Hilton’s goal is for simple, passive control so guests will be comfortable without playing with the thermostat. “We’re getting far fewer complaints than we used to years ago,” he says.
The New York Hilton has a system that keeps unoccupied rooms at 78 degrees and then automatically sets the thermostat to 74 when a guest checks in. The system cools the room down in about 5 minutes. Companywide, new temperature control systems have helped Hilton reduce energy use by 14% since 2009.
Thermostat big-brothering is a sensitive subject for some hotel companies. InterContinental Hotels Group, which includes Kimpton, Holiday Inn and other brands, was lukewarm to discussing its energy policy. “This topic isn’t a fit right now,” a spokeswoman says.

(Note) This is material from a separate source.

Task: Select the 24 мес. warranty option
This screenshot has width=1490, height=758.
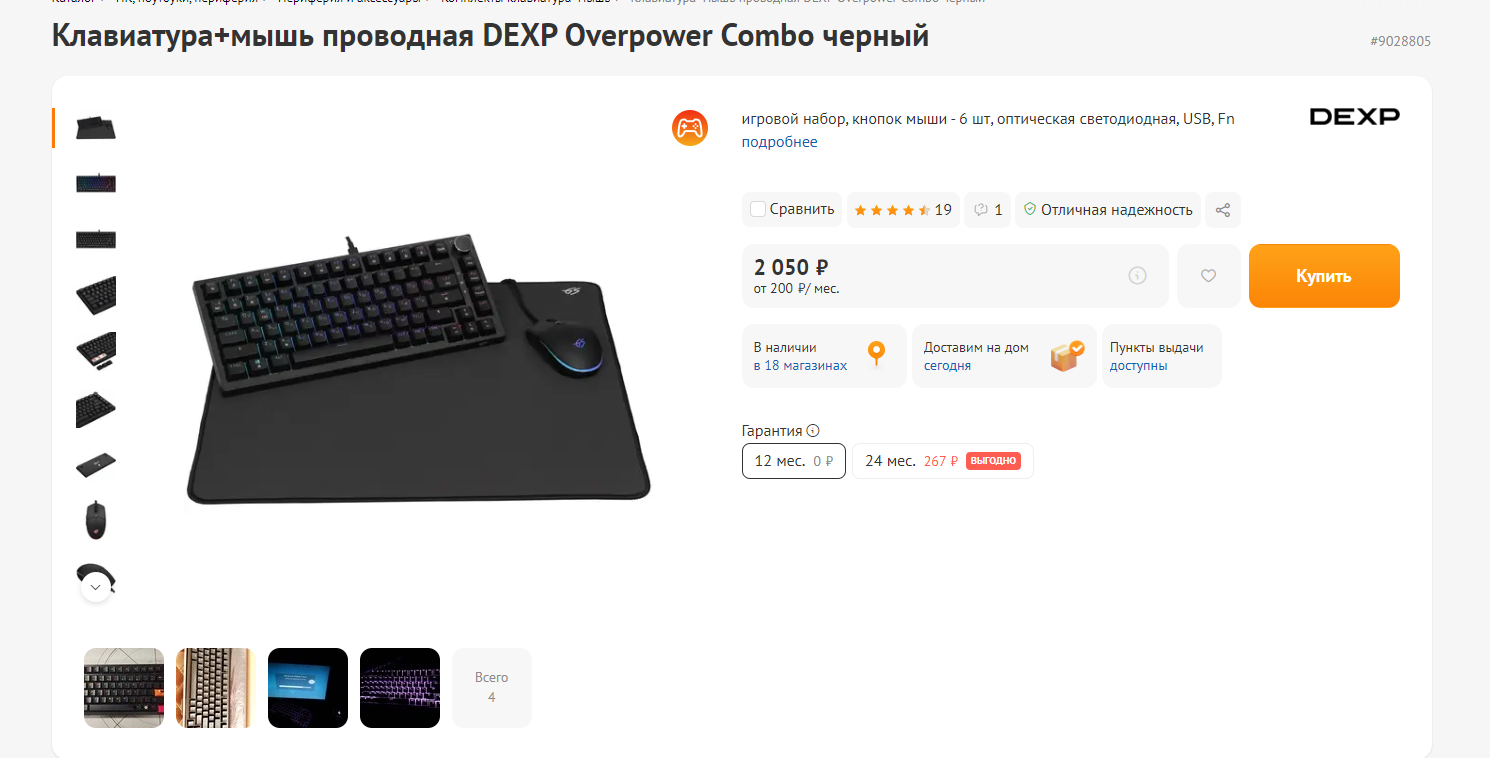Action: (942, 461)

Steve Torbett, a product manager from Charlotte who has spent 30 years on the road, keeps track of which hotels he stays in that use motion sensors on thermostats and refuses to book them in the future. His worst experience was in Miami a couple of years ago where a thermostat shut off air so frequently he woke up five times. “The timer was pretty short and it was just miserable waking up about every hour and having to wave your arms around,’’ he says.
Mr. Torbett says he has had to hunt down override codes less frequently because some hotels are getting better at programming the devices. On the flip side, some newer thermostats block unauthorized overrides.
Tim Fountain, who spends 150 nights a year in hotels managing sales for a technology company, thinks central limits imposed by hotels make it harder to get rooms to desired temperatures. He carries a travel alarm clock with a thermometer and says 30% of the rooms he has been in have thermostats that misreport room temperature. Worst case: a thermostat that said it was 65 when it was really 72. “It just gets to be silly,’’ he says.
Hotel consultants and owners say that more than half of all hotel and motel rooms have heating/air-conditioning units mounted on an exterior wall, called Package Terminal Air Conditioning or PTAC. They are notoriously noisy and nicknamed wall-bangers in the industry. If the units aren’t cleaned monthly and switches and controls well maintained, their temperature sensing can be inaccurate by 12% to 20%, says Greg Posmantur, chief executive of JYI Hospitality Management & Consultants, of Cypress, Texas.
“If it’s a limited-service hotel, you’re often dealing with tight budgets,” and units may not get cleaned frequently, he says.
Hotels are retrofitting wireless wall thermostats and door switches in some rooms now that devices are cheaper to buy. The advantage is that they can be centrally controlled. Guests may still fiddle with old knobs on the PTAC units, but it won’t get cooler or warmer. “We can read the room’s temperature and comfort, find out when you come, find out when you go and we can control it,” Mr. Gaines says.
Robert Rauch, a hotel owner and consultant from San Diego, says he has thermostat problems himself on the road. He sets thermostats to 66 to find the minimum temperature the hotel allows, usually 68 or 69.
“Our hotels allow guests to go down to 65, but lots of hotels are only 68 to 70,” says Mr. Rauch, chief executive of RAR Hospitality. His company manages 23 hotels, including in Phoenix and San Diego.